▶ **Work task 1**
Answer these questions from the forum thread about the Hires. Fix, one line each:
(a) How much additional VRAM does the error message say is needed?
(b) The "Read parameters" option was used on which checkpoint?
(c) The last post asks for settings suited to cards of what memory size?
▶ **Work task 2**
Copy out, word for word, everything in the records from the very start down to the line containing "This screenshot has", both ends included.

Previously I could train a 512/512 embedding and use the "Read parameters" option on the SD1.4 checkpoint. The message I get states 512mb additional VRAM is needed. For experimentation, I lowered the 512 values and the embedding began to train. However, when it tried to generate an image mid-training, the CUDA memory issue occurred again.
It is worth noting that I'm able to use regular prompts as well as the embedding that was terminated early after running out of memory. So this might be helpful in determining what the cause is.
Same here, as suggested using a less extreme upscale option worked. However, it is considerably slower still. having different highers fix back ends is nice and might yield better results, but why is this the only option? Why not add both?
What is the last known commit that doesn't have this change? I think I'll switch back for that in the time being.
The currently Hires. Fix seems to be tuned much more for higher end cards. It would be very helpful if there was a way to tuned the Hires. Fix to the previous settings, either a direct option or an update to the wiki, for 8GB and lower cards.

▶ **Records for processing**
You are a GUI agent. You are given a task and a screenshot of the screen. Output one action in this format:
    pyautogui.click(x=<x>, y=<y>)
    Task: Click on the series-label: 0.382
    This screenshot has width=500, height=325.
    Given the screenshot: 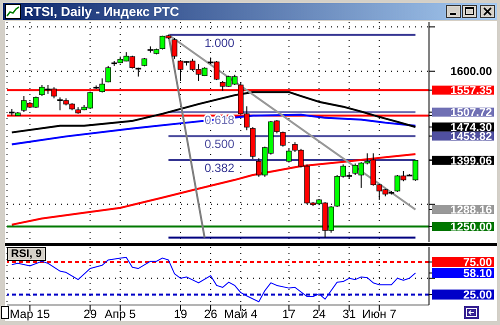 What is the action you would take?
    pyautogui.click(x=220, y=168)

▶ **Task answer 1**
(a) 512mb
(b) SD1.4
(c) 8GB and lower

▶ **Task answer 2**
You are a GUI agent. You are given a task and a screenshot of the screen. Output one action in this format:
    pyautogui.click(x=<x>, y=<y>)
    Task: Click on the series-label: 0.382
    This screenshot has width=500, height=325.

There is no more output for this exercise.